The Palliser Expedition, 1857-60
John Palliser was born in Ireland in 1817 to a wealthy family. He loved hunting and exploring and caught the passion for frontier life when on a hunting expedition in Missouri in 1847-48. He later conceived a plan to lead an expedition in British North America and applied to the Royal Geographical Society for a grant.
The Royal Geographical Society, needing information about the Hudson’s Bay Company’s territories widened the scope of the project to include the gathering of scientific data.
The Palliser Expedition traversed British North America from the Red River Settlement (now Winnipeg, Manitoba) to Vancouver Island from 1857-60. Information gathered on this expedition was used to determine to what extent the Hudson’s Bay Company’s lands was favourable for farming and in route-finding for the building of the Canadian Pacific Railway during the late 1880’s.

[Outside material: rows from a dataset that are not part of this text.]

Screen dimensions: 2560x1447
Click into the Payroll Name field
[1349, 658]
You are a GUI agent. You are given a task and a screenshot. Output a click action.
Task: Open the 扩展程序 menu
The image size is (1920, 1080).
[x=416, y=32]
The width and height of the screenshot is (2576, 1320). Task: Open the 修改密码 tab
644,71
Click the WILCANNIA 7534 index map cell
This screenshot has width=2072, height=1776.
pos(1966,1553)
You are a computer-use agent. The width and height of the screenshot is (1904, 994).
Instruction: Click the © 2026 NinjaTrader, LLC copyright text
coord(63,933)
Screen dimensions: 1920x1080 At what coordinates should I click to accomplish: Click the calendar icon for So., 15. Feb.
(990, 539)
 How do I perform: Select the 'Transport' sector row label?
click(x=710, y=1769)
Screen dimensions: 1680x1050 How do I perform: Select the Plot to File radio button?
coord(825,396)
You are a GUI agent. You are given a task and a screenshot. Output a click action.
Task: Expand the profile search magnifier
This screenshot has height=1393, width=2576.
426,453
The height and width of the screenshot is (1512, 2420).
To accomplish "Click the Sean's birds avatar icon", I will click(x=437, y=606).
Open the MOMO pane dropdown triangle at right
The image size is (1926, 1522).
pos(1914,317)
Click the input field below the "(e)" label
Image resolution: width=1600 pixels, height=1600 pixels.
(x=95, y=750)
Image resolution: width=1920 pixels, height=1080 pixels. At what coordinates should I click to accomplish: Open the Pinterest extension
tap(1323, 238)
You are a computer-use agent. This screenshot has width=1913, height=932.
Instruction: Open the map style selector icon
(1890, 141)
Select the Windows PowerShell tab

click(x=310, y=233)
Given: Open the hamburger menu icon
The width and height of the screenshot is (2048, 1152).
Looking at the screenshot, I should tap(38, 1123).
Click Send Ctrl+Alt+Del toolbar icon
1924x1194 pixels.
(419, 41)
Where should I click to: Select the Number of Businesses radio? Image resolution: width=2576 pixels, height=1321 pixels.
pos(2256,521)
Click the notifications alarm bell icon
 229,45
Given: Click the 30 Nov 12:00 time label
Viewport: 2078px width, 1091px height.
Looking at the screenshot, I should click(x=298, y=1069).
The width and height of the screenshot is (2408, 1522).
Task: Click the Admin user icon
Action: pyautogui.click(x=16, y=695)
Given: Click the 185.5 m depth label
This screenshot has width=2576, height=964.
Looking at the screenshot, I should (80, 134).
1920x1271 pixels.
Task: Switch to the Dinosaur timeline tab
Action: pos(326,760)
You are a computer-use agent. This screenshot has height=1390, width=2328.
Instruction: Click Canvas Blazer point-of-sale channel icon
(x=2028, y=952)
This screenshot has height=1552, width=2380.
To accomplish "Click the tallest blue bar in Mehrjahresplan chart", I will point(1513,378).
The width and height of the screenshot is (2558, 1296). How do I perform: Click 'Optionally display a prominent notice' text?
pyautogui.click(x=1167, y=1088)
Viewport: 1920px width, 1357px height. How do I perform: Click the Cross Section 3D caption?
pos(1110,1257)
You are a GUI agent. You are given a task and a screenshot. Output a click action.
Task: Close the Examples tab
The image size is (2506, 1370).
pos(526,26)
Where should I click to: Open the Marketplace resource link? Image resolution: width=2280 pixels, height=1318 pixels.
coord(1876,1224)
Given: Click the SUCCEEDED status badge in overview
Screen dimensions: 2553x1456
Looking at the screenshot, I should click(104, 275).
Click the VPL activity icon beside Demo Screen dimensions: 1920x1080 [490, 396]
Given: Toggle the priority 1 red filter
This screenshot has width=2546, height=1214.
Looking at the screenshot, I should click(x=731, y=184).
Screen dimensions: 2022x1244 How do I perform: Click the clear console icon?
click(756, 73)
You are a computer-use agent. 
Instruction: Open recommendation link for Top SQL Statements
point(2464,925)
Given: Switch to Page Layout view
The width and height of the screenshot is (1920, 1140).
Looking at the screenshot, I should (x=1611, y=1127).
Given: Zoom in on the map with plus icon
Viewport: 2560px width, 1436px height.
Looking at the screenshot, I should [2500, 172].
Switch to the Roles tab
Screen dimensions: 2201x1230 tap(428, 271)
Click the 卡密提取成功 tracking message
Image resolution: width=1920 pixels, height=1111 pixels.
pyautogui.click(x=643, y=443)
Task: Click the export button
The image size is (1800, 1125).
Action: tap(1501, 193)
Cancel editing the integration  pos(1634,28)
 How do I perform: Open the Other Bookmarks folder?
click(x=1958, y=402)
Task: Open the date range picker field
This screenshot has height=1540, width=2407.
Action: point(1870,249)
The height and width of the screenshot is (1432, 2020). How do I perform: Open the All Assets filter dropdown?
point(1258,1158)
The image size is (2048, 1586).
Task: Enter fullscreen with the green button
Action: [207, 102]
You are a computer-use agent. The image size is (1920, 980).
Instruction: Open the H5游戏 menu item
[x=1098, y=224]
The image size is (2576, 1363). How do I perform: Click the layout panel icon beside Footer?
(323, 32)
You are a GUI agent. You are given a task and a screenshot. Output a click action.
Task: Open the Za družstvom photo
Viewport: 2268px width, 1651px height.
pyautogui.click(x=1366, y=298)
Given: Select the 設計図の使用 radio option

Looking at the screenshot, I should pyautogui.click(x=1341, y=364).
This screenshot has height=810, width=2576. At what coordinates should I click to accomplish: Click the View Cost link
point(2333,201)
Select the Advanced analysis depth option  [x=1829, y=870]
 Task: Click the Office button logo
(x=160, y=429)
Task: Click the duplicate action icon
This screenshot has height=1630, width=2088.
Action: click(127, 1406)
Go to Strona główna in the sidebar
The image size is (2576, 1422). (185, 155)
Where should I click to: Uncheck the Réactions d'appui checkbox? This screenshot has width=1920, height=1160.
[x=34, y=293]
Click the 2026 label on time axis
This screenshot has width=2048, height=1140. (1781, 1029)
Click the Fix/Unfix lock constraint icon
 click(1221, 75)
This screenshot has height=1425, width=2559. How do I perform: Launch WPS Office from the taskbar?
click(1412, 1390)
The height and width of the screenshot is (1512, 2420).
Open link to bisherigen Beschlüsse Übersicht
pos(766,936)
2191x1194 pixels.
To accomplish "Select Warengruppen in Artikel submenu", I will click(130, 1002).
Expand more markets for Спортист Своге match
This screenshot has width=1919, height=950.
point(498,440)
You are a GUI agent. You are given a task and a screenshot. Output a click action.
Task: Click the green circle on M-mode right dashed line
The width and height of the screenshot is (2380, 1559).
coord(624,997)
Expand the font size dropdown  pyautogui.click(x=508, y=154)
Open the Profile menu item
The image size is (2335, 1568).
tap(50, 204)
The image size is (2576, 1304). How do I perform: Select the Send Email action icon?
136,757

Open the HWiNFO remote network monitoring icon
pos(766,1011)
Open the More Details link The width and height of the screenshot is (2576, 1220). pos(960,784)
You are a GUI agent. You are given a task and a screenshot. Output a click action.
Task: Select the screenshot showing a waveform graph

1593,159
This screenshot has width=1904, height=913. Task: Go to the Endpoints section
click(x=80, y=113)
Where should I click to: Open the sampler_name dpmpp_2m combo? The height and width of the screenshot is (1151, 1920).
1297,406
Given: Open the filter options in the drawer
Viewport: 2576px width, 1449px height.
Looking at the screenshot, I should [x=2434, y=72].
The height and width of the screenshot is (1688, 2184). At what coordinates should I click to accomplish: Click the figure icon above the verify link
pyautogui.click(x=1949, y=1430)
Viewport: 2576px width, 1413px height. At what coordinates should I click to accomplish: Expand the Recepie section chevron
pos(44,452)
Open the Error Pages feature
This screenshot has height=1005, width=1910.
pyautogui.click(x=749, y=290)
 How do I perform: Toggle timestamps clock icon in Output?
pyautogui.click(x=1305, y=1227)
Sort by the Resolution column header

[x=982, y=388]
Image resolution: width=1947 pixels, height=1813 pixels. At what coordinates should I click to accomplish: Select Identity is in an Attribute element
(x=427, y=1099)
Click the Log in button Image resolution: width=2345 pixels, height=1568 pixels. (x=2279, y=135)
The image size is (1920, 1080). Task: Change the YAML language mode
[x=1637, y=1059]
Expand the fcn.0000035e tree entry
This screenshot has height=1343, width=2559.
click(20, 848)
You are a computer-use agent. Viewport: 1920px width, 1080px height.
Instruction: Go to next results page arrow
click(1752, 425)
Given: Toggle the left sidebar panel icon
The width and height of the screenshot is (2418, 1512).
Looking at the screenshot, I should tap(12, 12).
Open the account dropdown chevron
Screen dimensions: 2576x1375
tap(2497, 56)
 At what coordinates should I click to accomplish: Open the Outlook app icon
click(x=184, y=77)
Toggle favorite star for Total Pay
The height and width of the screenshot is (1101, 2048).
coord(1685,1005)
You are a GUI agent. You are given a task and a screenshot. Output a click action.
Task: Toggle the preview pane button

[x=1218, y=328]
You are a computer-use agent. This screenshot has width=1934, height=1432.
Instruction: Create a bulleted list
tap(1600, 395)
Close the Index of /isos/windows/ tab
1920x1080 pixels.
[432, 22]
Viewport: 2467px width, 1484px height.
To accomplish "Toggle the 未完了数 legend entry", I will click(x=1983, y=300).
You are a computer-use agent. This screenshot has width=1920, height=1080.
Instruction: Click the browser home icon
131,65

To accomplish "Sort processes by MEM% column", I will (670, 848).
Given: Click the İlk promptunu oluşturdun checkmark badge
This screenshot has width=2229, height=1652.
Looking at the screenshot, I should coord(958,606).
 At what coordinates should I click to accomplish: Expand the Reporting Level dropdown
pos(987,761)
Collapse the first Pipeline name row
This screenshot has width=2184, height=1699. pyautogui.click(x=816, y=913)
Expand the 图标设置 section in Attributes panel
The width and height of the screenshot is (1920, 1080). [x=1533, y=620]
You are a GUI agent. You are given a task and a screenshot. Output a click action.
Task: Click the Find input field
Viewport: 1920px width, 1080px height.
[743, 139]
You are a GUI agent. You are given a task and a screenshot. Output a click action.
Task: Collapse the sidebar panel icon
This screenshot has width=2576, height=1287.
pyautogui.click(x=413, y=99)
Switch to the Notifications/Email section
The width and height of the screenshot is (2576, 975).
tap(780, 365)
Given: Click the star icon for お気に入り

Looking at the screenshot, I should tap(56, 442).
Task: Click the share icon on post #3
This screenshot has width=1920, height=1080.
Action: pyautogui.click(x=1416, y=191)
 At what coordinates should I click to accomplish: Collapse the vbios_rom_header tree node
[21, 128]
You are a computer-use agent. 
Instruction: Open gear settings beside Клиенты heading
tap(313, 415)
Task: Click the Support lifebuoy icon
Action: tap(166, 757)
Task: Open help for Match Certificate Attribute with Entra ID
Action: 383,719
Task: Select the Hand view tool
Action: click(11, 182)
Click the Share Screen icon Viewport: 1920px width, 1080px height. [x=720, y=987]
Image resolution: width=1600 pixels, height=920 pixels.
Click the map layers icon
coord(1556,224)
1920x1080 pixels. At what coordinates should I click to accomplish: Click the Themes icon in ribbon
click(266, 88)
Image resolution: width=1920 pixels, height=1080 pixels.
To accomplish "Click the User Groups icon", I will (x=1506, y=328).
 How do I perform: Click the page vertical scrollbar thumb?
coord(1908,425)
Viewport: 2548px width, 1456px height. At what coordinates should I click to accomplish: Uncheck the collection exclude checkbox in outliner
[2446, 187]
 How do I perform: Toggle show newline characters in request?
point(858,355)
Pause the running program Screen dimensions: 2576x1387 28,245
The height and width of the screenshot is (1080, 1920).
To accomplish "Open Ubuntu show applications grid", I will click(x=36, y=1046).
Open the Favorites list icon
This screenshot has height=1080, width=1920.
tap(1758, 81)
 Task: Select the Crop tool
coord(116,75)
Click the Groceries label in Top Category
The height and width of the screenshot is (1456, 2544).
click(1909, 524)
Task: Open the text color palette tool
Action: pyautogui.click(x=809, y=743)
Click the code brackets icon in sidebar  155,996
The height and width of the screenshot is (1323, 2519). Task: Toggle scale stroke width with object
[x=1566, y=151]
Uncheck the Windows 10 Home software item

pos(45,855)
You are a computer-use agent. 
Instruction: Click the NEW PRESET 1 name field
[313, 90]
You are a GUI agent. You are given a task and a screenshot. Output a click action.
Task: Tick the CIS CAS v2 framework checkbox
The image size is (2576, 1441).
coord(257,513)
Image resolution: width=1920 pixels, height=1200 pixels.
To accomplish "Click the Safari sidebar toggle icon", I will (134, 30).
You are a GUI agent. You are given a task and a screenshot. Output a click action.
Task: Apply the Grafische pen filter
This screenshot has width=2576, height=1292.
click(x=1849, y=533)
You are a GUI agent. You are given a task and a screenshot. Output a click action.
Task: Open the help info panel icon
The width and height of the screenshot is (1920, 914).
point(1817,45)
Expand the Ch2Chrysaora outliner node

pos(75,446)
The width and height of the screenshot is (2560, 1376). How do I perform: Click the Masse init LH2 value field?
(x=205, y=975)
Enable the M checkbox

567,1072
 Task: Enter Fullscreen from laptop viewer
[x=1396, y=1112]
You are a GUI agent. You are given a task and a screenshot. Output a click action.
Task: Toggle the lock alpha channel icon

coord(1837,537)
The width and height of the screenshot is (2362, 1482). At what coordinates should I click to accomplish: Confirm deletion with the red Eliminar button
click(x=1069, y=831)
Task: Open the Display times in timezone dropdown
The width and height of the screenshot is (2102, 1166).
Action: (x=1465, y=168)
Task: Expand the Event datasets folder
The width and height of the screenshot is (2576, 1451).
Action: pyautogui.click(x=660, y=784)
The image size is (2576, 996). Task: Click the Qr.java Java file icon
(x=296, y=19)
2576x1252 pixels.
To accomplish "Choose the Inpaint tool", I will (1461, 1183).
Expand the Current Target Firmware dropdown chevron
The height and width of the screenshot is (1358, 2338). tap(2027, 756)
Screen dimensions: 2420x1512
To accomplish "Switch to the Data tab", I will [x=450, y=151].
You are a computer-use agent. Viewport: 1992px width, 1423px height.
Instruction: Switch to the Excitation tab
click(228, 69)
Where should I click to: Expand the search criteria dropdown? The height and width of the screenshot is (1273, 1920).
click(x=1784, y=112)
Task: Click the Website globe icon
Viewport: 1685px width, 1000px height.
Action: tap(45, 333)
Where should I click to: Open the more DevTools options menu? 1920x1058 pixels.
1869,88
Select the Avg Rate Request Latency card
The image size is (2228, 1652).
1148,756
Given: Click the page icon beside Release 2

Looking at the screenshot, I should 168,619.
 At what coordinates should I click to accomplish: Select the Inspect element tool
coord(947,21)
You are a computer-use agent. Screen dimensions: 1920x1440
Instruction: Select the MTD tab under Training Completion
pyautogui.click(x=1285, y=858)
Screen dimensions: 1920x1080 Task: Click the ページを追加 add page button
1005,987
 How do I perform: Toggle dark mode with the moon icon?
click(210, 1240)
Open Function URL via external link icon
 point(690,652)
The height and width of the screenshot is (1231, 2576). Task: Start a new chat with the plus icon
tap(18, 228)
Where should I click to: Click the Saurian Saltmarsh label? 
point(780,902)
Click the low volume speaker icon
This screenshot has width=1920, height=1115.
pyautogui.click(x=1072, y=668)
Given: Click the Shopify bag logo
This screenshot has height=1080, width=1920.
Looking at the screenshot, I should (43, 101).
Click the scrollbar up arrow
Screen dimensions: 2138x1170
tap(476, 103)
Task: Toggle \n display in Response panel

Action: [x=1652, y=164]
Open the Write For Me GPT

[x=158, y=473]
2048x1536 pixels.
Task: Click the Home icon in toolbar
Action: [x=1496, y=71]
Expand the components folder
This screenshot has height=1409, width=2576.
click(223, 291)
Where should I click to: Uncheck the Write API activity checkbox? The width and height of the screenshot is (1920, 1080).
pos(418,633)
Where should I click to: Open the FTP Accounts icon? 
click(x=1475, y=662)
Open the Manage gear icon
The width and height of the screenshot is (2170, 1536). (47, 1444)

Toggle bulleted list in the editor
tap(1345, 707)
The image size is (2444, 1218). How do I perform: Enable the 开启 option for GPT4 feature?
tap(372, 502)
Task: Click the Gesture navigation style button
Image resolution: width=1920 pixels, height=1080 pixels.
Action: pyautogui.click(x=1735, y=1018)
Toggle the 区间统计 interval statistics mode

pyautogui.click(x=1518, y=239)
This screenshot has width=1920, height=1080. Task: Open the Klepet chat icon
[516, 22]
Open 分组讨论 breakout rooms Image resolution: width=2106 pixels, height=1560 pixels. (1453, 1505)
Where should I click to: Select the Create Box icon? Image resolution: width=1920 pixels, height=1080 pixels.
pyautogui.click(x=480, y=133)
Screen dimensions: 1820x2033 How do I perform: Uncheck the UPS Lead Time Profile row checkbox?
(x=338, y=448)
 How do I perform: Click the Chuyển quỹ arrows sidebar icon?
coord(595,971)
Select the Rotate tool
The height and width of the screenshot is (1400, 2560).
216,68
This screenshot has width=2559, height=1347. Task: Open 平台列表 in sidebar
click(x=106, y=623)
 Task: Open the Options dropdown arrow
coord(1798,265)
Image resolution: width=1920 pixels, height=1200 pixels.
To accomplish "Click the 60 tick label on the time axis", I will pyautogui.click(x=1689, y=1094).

Sir James Hector, a Scottish surgeon, geologist and naturalist, travelled with the expedition. He named many of the peaks along the Icefields Parkway and is the namesake of Mount Hector.
It was Hector for whom nearby Kicking Horse Pass and Kicking Horse River, just west of Lake Louise, were named. A pack horse had fallen into the river and while Hector worked to pull the fallen horse from the water, his own horse went loose. After the pack horse was recovered, Hector went after his own horse, only to be kicked in the chest by the beast. Hector fell down as if dead. His companions dug his grave. Fortunately, he revived before he was prematurely laid to rest.
The sad irony is that years later when he returned to the area with his son to show him this site, his son was struck down with appendicitis and died at the hospital in Revelstoke.